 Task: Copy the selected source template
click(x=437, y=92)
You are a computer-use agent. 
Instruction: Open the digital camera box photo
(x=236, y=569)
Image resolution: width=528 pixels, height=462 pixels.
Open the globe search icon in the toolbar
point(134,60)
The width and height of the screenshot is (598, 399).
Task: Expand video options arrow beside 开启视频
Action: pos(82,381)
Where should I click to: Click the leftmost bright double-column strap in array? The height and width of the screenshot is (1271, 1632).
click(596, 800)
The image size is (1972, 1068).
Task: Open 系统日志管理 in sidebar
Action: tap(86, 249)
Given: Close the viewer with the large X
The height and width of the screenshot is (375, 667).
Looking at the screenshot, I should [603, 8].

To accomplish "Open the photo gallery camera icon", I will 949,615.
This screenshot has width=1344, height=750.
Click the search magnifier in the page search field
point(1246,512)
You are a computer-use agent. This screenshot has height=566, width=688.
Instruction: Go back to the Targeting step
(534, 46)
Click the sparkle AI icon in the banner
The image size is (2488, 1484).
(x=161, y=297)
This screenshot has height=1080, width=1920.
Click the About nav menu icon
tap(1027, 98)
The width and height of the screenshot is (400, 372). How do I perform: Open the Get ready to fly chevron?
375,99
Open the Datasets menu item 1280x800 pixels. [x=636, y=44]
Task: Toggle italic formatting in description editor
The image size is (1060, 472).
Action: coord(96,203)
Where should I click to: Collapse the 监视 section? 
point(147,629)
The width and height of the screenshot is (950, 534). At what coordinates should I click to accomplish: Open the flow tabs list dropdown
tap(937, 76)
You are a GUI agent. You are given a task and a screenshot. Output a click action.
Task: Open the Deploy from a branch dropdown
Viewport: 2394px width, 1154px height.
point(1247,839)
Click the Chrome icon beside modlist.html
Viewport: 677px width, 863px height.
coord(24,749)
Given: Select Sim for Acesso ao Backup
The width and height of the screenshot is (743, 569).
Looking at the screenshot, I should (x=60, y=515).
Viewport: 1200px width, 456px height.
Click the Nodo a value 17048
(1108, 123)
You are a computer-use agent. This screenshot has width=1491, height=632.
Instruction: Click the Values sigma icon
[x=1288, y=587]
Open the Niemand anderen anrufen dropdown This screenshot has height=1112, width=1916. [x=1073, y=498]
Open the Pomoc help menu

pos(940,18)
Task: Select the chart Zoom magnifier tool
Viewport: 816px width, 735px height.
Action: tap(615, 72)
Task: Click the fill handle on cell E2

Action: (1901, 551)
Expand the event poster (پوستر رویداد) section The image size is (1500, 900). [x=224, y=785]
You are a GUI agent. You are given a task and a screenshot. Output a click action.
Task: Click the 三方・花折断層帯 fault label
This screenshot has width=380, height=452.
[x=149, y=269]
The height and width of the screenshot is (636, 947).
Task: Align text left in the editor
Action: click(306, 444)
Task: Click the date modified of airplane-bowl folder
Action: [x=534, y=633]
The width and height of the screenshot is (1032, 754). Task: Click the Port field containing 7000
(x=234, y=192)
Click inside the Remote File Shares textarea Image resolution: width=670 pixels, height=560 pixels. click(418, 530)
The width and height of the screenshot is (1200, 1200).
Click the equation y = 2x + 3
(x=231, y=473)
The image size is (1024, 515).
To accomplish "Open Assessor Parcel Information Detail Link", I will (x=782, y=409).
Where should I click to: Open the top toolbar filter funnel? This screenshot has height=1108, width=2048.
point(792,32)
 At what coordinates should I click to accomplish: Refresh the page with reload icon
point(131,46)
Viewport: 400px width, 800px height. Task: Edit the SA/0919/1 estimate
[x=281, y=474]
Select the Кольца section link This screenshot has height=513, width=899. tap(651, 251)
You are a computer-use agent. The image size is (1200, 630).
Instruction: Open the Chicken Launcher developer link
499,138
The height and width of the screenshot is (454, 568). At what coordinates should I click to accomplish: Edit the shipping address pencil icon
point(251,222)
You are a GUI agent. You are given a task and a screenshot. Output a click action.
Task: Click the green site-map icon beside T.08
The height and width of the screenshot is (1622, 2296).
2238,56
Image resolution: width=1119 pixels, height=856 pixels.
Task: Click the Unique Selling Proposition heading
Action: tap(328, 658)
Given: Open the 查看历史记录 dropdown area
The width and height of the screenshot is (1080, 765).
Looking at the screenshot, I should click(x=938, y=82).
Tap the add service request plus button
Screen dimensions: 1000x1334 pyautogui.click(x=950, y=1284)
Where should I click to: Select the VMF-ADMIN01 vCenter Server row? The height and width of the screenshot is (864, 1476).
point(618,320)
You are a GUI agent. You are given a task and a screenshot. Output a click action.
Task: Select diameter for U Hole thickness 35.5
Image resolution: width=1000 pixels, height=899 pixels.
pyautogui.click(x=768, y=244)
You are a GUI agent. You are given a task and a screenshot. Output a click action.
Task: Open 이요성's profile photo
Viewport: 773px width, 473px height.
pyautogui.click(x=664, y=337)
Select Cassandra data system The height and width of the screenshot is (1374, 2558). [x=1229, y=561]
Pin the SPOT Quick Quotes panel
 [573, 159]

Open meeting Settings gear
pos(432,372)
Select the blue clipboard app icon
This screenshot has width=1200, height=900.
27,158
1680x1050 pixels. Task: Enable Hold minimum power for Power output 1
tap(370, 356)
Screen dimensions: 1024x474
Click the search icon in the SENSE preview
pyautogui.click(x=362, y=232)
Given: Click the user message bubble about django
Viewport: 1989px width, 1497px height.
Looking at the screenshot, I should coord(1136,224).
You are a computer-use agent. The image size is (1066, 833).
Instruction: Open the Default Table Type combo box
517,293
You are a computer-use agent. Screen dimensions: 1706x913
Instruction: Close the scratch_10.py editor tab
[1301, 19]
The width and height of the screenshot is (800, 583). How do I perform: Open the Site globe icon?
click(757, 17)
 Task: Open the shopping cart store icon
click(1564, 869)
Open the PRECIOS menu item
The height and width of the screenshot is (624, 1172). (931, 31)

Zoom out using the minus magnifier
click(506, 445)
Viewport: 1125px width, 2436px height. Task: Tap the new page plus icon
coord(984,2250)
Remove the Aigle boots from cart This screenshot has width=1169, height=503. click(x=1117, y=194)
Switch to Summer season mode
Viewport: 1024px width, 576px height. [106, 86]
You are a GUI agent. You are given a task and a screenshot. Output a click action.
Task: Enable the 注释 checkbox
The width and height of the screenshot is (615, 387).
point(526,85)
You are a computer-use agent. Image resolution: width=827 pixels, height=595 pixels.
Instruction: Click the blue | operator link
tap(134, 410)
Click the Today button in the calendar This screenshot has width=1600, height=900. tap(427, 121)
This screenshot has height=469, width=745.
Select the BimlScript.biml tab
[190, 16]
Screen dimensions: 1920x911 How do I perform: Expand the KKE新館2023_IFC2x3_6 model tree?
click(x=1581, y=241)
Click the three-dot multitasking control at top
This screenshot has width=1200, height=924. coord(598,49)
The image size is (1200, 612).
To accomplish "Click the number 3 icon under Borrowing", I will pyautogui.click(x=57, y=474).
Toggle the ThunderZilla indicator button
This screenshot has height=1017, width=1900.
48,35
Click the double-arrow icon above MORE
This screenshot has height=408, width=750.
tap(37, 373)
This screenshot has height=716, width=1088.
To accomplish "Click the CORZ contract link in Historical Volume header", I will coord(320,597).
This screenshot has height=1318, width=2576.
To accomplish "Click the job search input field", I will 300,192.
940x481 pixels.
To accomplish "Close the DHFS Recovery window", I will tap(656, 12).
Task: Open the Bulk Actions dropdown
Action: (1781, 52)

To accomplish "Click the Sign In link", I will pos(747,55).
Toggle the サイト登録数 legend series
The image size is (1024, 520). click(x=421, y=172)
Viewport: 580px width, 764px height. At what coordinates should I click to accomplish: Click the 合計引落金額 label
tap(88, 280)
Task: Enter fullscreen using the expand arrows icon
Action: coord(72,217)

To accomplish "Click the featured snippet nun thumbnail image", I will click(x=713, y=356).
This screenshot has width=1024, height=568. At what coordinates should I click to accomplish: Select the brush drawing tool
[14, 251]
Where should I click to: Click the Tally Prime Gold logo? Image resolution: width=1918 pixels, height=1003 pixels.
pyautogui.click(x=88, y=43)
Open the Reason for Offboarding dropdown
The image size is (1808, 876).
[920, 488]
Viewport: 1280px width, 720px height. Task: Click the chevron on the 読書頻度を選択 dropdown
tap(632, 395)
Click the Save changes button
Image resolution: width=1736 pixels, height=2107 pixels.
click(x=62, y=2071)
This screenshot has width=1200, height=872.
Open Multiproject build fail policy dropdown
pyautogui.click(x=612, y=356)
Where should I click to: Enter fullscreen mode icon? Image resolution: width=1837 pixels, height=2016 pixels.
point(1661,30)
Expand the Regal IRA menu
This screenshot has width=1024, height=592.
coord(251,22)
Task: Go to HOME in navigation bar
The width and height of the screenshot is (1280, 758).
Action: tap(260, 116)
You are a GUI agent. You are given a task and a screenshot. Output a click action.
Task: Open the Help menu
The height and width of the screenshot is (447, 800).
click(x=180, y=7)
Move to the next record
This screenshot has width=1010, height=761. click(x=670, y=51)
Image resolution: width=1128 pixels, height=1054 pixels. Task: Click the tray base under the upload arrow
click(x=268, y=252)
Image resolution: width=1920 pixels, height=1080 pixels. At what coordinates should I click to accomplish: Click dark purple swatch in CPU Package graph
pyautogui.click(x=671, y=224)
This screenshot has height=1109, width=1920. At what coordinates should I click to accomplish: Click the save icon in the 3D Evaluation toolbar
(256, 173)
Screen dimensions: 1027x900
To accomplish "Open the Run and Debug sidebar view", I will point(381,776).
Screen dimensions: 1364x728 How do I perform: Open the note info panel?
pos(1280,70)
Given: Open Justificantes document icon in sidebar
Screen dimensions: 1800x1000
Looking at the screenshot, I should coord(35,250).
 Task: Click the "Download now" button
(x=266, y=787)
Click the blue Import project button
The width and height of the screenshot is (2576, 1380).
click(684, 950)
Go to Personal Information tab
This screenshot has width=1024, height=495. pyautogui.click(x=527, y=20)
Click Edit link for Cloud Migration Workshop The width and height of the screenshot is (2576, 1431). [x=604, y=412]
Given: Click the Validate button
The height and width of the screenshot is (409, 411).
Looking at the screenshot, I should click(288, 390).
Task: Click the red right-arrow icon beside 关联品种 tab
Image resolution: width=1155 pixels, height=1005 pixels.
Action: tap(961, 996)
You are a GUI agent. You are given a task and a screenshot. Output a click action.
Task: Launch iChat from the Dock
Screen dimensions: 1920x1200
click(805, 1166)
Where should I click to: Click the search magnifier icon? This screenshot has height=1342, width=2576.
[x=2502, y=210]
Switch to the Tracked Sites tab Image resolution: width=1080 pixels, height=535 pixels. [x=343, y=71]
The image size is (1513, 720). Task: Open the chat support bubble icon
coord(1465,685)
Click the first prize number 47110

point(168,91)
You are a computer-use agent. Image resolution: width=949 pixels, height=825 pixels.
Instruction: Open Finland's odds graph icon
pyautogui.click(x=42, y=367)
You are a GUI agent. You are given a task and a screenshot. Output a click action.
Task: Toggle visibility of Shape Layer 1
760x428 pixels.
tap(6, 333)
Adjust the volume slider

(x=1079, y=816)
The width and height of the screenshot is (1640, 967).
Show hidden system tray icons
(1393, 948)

## What you will do:
Could you rewrite everything in the records from the line containing "Select Cassandra data" down to the line containing "click(x=1581, y=241)", both of those lines included, as a numbered list with the blank lines dropped?

## Solution:
1. Select Cassandra data system The height and width of the screenshot is (1374, 2558). [x=1229, y=561]
2. Pin the SPOT Quick Quotes panel
3.  [573, 159]
4. Open meeting Settings gear
5. pos(432,372)
6. Select the blue clipboard app icon
7. This screenshot has width=1200, height=900.
8. 27,158
9. 1680x1050 pixels. Task: Enable Hold minimum power for Power output 1
10. tap(370, 356)
11. Screen dimensions: 1024x474
12. Click the search icon in the SENSE preview
13. pyautogui.click(x=362, y=232)
14. Given: Click the user message bubble about django
15. Viewport: 1989px width, 1497px height.
16. Looking at the screenshot, I should coord(1136,224).
17. You are a computer-use agent. The image size is (1066, 833).
18. Instruction: Open the Default Table Type combo box
19. 517,293
20. You are a computer-use agent. Screen dimensions: 1706x913
21. Instruction: Close the scratch_10.py editor tab
22. [1301, 19]
23. The width and height of the screenshot is (800, 583). How do I perform: Open the Site globe icon?
24. click(757, 17)
25.  Task: Open the shopping cart store icon
26. click(1564, 869)
27. Open the PRECIOS menu item
28. The height and width of the screenshot is (624, 1172). (931, 31)
29. Zoom out using the minus magnifier
30. click(506, 445)
31. Viewport: 1125px width, 2436px height. Task: Tap the new page plus icon
32. coord(984,2250)
33. Remove the Aigle boots from cart This screenshot has width=1169, height=503. click(x=1117, y=194)
34. Switch to Summer season mode
35. Viewport: 1024px width, 576px height. [106, 86]
36. You are a GUI agent. You are given a task and a screenshot. Output a click action.
37. Task: Enable the 注释 checkbox
38. The width and height of the screenshot is (615, 387).
39. point(526,85)
40. You are a computer-use agent. Image resolution: width=827 pixels, height=595 pixels.
41. Instruction: Click the blue | operator link
42. tap(134, 410)
43. Click the Today button in the calendar This screenshot has width=1600, height=900. tap(427, 121)
44. This screenshot has height=469, width=745.
45. Select the BimlScript.biml tab
46. [190, 16]
47. Screen dimensions: 1920x911 How do I perform: Expand the KKE新館2023_IFC2x3_6 model tree?
48. click(x=1581, y=241)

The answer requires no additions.